I have been advised by the Central Bank of Ireland that Provision 39 of the Code of Conduct on Mortgage Arrears (CCMA) requires that a regulated entity must explore all of the options for alternative repayment arrangements that are offered by that particular regulated entity. These options may include the types of alternative repayment arrangements outlined in Provision 39 (a) to (l).
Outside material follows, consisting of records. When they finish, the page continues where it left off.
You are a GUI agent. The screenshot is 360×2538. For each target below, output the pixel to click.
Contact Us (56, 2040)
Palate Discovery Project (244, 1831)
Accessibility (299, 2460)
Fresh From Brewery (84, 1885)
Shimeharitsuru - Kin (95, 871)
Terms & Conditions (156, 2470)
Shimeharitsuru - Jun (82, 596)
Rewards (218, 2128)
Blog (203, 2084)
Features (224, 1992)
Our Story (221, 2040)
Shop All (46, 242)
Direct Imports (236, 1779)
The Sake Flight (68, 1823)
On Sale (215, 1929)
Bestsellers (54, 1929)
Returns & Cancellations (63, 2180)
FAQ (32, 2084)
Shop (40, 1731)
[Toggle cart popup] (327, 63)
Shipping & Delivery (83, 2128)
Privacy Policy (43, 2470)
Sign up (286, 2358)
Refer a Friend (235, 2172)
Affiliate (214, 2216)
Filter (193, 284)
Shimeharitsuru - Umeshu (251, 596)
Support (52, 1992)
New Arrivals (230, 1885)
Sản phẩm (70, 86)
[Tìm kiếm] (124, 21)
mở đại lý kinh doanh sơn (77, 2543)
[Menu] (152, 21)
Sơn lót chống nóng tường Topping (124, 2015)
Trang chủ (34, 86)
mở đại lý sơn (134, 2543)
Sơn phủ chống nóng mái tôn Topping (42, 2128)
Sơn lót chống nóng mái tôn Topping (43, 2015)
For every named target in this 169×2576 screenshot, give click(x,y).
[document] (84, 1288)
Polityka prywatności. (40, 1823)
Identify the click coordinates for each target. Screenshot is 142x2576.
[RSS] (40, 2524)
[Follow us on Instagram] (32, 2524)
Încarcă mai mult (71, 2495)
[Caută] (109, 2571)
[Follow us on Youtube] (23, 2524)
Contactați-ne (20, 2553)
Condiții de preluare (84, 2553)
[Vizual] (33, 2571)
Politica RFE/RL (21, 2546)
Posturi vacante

However, Provision 39 does not oblige a regulated entity to offer particular alternative repayment arrangements to borrowers.
Provision 40 of the CCMA provides that a regulated entity must document its consideration of each option examined under Provision 39 including the reasons why the option(s) offered to the borrower is/are appropriate and sustainable for his/her individual circumstance and why the option(s) considered and not offered to the borrower is/are not appropriate and not sustainable for the borrower’s individual circumstances.
In turn, Provision 42 provides that where an alternative repayment arrangement is offered by a regulated entity, the regulated entity must provide the borrower with prescribed information, including a clear explanation of how the alternative repayment arrangement works and the reasons why the alternative repayment arrangement(s) offered is considered to be appropriate and sustainable for the borrower, including demonstrating, by reference to the borrower’s individual circumstances, the advantages of the offer for the borrower and explaining any disadvantages.
Provision 45 provides that if a regulated entity does not offer a borrower an alternative repayment arrangement, for example where it is concluded that the mortgage is not sustainable and an alternative repayment arrangement is unlikely to be appropriate, the regulated entity must provide the reasons on a durable medium to the borrower and advise the borrow of the other options available to them, the borrowers right to appeal the decision to the regulated entity’s Appeals Board and that the protections of the MARP no longer apply.